## Aim of the exercise
Please extract the rows below, from the one containing "6 [tab] (382, 563)" down to the one containing "[button] (1313, 1733)", both included, and reproduce each character for character.

Rows from a data collection:
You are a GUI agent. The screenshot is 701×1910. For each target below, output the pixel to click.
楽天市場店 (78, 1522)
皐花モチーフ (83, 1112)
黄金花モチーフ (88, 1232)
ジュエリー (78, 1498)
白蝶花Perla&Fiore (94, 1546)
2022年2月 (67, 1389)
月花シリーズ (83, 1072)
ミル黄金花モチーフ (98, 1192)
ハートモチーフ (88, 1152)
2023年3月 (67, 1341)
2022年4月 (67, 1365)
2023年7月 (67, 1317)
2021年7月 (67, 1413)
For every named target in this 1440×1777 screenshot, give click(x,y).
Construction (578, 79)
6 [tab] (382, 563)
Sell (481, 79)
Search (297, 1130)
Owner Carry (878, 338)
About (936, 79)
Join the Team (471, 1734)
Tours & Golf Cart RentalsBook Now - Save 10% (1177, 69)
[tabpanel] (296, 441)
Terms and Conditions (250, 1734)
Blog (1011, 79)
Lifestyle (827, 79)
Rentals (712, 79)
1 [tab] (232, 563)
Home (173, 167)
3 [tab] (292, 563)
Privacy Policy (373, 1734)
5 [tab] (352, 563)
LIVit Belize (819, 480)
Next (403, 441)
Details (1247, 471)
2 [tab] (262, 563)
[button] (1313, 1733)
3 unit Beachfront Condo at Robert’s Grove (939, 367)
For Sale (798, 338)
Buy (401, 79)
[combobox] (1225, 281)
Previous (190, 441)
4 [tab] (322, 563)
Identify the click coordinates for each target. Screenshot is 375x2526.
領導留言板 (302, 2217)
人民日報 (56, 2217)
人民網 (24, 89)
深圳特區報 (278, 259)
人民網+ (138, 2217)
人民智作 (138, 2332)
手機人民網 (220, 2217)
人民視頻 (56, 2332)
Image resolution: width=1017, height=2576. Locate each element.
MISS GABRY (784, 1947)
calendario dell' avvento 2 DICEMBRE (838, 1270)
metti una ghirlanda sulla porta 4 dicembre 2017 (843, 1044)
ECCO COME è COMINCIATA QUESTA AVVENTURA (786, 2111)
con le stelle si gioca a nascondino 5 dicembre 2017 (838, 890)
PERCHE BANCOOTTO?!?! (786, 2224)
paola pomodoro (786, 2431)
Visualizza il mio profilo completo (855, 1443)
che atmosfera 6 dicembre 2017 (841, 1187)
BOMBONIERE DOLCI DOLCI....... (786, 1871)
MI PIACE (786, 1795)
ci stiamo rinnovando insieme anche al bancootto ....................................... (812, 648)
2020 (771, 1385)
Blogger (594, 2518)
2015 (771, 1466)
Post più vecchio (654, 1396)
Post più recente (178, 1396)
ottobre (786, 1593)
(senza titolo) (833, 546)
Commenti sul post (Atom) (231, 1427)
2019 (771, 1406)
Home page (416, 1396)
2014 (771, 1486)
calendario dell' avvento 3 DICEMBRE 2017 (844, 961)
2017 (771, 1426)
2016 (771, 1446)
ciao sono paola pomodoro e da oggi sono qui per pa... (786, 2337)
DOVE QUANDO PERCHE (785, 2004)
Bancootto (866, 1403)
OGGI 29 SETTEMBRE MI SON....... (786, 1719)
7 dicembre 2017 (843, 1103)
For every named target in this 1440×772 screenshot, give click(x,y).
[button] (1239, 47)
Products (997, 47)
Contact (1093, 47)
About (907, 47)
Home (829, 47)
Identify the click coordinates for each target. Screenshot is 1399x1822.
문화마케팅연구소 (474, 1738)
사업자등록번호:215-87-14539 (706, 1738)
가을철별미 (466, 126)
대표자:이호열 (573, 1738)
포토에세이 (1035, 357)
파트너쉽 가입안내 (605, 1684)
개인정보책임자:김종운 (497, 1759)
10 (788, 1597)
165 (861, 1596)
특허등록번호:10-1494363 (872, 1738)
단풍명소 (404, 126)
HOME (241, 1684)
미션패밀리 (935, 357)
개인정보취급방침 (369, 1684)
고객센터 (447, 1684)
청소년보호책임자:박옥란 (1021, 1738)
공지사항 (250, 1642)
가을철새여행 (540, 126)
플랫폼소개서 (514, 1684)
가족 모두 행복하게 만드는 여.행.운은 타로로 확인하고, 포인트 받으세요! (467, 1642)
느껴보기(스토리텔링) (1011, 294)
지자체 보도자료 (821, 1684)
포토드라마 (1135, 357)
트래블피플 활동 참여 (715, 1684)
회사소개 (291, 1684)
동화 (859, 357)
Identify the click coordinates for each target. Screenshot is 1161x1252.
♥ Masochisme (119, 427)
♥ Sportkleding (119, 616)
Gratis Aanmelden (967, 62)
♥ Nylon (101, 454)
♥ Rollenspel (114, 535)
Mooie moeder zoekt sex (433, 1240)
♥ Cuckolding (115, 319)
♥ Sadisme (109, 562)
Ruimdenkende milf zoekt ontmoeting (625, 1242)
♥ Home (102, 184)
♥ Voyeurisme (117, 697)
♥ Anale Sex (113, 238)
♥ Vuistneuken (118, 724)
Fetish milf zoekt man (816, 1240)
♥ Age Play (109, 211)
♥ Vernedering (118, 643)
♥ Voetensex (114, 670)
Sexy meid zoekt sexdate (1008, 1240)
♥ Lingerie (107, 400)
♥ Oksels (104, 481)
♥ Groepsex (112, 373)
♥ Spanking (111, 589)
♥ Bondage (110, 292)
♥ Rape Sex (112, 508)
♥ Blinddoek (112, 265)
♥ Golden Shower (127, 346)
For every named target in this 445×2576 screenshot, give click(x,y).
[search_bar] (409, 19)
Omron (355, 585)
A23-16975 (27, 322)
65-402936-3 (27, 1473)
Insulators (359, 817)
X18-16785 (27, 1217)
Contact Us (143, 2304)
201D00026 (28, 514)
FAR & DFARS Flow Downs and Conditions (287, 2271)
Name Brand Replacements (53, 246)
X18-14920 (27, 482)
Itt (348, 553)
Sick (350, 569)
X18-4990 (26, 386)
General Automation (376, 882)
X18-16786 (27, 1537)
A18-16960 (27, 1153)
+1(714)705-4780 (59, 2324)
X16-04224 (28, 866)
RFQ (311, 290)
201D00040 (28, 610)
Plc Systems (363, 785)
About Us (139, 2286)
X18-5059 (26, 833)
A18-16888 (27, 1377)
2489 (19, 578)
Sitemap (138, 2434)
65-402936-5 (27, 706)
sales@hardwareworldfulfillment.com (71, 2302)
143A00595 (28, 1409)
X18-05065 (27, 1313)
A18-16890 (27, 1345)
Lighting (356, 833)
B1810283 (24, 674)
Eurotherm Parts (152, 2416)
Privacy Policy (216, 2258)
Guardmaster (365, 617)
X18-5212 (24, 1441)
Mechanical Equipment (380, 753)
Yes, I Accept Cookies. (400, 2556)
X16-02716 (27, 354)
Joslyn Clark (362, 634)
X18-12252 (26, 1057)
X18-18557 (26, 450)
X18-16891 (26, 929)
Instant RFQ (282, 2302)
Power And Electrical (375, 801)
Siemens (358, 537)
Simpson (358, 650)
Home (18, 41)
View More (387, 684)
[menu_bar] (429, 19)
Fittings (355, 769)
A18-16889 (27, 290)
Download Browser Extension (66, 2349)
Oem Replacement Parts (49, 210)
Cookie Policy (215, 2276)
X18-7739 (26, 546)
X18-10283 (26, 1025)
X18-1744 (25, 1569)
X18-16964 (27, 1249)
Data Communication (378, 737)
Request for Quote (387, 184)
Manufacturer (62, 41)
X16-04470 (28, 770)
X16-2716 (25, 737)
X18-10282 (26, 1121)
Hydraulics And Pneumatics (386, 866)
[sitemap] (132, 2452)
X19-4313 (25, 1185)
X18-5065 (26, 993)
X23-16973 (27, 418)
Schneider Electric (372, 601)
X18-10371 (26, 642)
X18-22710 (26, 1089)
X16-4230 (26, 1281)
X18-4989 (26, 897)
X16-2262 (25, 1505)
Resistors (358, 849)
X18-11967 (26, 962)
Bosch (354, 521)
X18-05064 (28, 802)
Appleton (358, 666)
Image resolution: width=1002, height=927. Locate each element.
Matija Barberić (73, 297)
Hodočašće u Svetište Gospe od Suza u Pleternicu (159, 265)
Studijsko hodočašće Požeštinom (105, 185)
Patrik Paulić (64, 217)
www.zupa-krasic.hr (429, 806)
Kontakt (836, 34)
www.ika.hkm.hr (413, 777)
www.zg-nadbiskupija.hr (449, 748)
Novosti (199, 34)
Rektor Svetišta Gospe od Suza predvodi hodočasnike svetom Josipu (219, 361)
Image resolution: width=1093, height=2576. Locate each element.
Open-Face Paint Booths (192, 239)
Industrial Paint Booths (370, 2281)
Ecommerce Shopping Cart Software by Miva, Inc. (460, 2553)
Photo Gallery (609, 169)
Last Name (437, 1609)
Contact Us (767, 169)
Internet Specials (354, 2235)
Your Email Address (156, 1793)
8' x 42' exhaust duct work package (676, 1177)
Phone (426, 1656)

## Answer below
6 [tab] (382, 563)
Sell (481, 79)
Search (297, 1130)
Owner Carry (878, 338)
About (936, 79)
Join the Team (471, 1734)
Tours & Golf Cart RentalsBook Now - Save 10% (1177, 69)
[tabpanel] (296, 441)
Terms and Conditions (250, 1734)
Blog (1011, 79)
Lifestyle (827, 79)
Rentals (712, 79)
1 [tab] (232, 563)
Home (173, 167)
3 [tab] (292, 563)
Privacy Policy (373, 1734)
5 [tab] (352, 563)
LIVit Belize (819, 480)
Next (403, 441)
Details (1247, 471)
2 [tab] (262, 563)
[button] (1313, 1733)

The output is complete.